The Climate Mobilization Act (CMA), often called NYC’s Green New Deal, was passed in 2019 by the New York City Council. Under Local Law 97, many of the city’s large buildings are required to meet strict greenhouse gas emissions (GHG) limits starting in 2024, with the goal of slashing overall emissions by at least 40% by 2030 through building retrofits. In the same year, the New York State legislature passed the Climate Leadership and Community Protection Act (CLCPA). With targets like those of the CMA, CLCPA seeks to reduce emissions by 85% below 1990 levels by 2050, with the remaining 15% being offset by planting trees and other greening efforts.
In support of NYC’s net-zero GHG objectives, Paris-based Vincent Callebaut Architectures has put forward the concept of “climate-responsive, vertical villages,” or “treescrapers.” These eco-friendly buildings would be constructed of low-carbon and bio-sourced materials, integrating renewable energy, biodiversity and urban agriculture to present “an eco-responsible way of life.”
To develop this concept, the Vincent Callebaut team combined building information models with artificial intelligence generative tools, climate simulation and construction process optimization software.

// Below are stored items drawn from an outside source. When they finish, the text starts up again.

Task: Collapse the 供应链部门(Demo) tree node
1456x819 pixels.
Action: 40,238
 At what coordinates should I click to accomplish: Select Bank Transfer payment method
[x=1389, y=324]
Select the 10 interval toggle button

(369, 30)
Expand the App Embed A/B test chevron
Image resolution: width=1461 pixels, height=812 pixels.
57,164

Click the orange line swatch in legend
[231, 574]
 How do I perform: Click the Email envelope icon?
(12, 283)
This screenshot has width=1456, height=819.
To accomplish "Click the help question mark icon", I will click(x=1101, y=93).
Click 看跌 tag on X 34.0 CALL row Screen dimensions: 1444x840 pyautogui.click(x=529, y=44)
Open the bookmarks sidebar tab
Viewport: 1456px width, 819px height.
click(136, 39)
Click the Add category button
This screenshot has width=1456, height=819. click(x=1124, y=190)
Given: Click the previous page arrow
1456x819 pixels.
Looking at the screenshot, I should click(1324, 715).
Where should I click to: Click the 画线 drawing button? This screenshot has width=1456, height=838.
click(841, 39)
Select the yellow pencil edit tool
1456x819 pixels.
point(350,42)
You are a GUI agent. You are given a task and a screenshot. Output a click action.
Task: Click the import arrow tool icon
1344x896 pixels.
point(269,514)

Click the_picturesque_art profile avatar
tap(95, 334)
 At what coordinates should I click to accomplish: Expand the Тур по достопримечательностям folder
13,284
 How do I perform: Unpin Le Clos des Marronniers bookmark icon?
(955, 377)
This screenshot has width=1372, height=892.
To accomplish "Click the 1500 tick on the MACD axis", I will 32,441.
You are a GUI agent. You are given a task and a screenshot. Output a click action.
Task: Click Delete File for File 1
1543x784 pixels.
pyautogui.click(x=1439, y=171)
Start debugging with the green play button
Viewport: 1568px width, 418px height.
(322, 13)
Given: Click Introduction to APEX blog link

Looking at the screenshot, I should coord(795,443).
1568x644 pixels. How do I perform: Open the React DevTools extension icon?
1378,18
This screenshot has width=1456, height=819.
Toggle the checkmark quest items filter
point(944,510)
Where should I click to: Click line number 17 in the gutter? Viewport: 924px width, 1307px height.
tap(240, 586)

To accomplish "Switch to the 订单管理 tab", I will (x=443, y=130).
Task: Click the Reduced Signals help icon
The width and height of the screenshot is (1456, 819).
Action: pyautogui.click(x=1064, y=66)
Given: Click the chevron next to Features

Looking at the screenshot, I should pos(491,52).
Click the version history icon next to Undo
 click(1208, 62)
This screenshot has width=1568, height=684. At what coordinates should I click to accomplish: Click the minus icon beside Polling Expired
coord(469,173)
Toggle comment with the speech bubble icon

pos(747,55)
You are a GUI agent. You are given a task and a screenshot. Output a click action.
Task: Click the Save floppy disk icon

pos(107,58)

According to the group, parametric modeling of building data enables architects to build “better with less” and make more informed decisions. Climate simulation optimizes design that integrates the meteorological, biological and geological conditions specific to a building’s location.
The group hopes to take these high-tech models and merge them with a low-tech approach. “Treescrapers” would prioritize natural building materials such as cross-laminated wood, straw, hemp concrete and terracotta and move away from mechanical climate control, relying instead on natural ventilation, passive cooling, recovery of heat input and thermal inertia. With permaculture in mind, the architects envision plants and trees on every balcony, along with rooftop greenhouses and orchards.
Vincent Callebaut Architectures’ “treescrapers” concept is currently in the schematic design phase. In the past, the firm has proposed underwater “oceanscrapers” and another urban greening concept, “farmscrapers.” While it may take some time to see these ideas materialize, sustainability in buildings is an important topic being discussed globally. ELEVATOR WORLD’s April 2023 issue focuses on vertical-transportation equipment’s potential to decrease energy consumption. With developers of new buildings aiming for LEED certification and companies focused on environment, social and governance goals, the conversation surrounding sustainability will continue to evolve.